Prosecutors originally sought sentences ranging from 18 to 40 months.

Indonesian human rights activists also condemned the verdict.

"This often happens in Indonesia - the categories of crimes are minimalized, and punishments are reduced," rights lawyer Hendardi, who heads the Indonesian Legal Aid and Human Rights Association (PBHI) said.

"But the problem in a case like this is we're facing the international community. Can they accept this?

"I think the international community is starting to lose faith in the Indonesian government's law enforcement efforts."

The secretary general of Indonesia's Human Rights Commission (Komnas Ham), Asmara Nababan, implored prosecutors to appeal.

"They should appeal to the High Court against not only the light sentence but also the lessened charge," he said, adding that the outcome showed Indonesia's judicial system was still devoid of credibility.

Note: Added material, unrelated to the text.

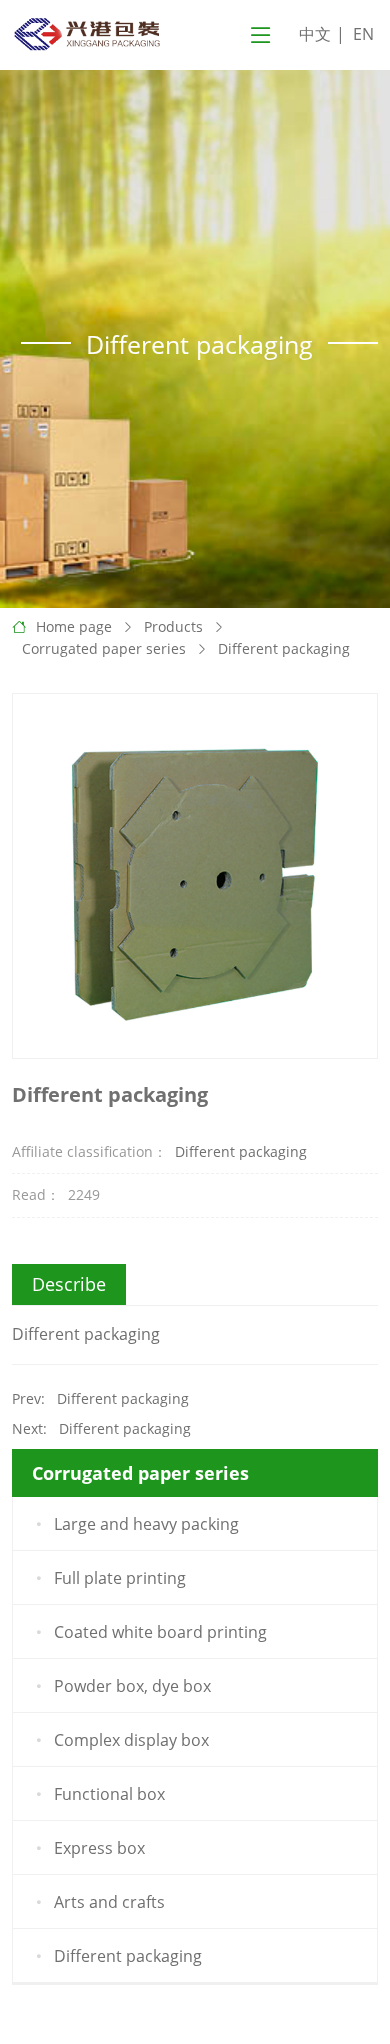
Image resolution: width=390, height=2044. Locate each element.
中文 (315, 34)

Three UNHCR workers, an American, a Croatian and an Ethiopian, were hacked to death and their bodies burned in the West Timor border town of Atambua last September.

U.N. and other aid workers were evacuated from West Timor following the incident.

The verdicts come as doubts grow among rights observers about Indonesia's commitment to prosecuting the perpetrators of the violence surrounding East Timor's August 1999 autonomy ballot.

Indonesia has promised to carry out its own prosecutions to avoid handing the accused over to an international war crimes tribunal.